Abstract Monte Carlo (MC) simulations using the MCNPX™ code supported by measurements were exploited for detailed characterization of secondary neutrons generated by high energy protons during pencil beam proton therapy. The study focused on the estimation of the distribution of secondary neutron points of origin, their average initial energy, and the distribution of absorbed dose and equivalent dose from neutrons and photons inside the NYLON 6 phantom (diameter of 25.5 cm, length of 31.0 cm) irradiated with a proton beam with the energies of 100, 150 and 200 MeV. Validation of the MC model and the used methods was done by comparison of calculated responses of the extended-range Bonner Sphere Spectrometer at several positions outside the phantom with the measured ones. The results show that high energy neutrons predominate in the direction of the proton beam and more neutrons are generated by higher energy protons. The MC simulations also demonstrated that the majority of high energy neutrons is generated at the beginning of the proton trajectory in the phantom and the neutron yield and neutron initial average energy decrease with increasing depth. Therefore, attention should be paid not only to the tissues behind the irradiated volume, but also to the preceding ones. However, the neutron spectral fluence in the vicinity of the treated tissue can only be determined by calculation, mainly due to the dimensions of the neutron spectroscopic instrumentation.

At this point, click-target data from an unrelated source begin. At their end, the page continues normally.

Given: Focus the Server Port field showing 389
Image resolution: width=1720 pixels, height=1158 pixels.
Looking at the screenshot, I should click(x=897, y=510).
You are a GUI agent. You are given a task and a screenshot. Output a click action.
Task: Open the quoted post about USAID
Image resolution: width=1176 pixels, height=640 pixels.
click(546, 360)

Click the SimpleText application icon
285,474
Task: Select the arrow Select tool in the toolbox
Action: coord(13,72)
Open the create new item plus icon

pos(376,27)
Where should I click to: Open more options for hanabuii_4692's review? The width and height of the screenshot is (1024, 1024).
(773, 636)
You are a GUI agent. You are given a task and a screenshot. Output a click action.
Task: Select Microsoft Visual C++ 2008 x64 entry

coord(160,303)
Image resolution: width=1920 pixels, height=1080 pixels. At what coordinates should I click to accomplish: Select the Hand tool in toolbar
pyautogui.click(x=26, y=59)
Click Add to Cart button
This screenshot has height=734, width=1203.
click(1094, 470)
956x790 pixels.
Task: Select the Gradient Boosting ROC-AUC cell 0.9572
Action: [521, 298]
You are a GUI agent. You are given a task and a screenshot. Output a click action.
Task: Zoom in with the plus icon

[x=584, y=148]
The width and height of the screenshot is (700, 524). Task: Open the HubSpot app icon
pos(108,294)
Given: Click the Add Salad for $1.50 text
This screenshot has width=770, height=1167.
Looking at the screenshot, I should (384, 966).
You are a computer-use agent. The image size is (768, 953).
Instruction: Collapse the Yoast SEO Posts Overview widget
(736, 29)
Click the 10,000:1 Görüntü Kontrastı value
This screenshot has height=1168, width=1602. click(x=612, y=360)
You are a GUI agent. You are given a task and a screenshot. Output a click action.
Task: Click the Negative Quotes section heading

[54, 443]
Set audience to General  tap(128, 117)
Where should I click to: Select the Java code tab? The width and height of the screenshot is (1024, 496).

The calculation of the spatial distribution of the radiation weighting factor for neutrons allowed us to estimate the distribution of the neutron equivalent dose inside the phantom. The maximal value of the neutron equivalent dose within the phantom reached 42, 24, and 15 pSv per one primary 100, 150, and 200 MeV proton, respectively, and occurred on the beam axis roughly at the half of the proton range. With respect to the proton dose, these maximal values of the neutron equivalent dose correspond to 2.1%, 1.3%, and 1.4% of the proton dose in the Bragg peak for these proton energies. Moreover, equivalent doses of secondary induced photons were more than 3 orders of magnitude lower that the neutron ones.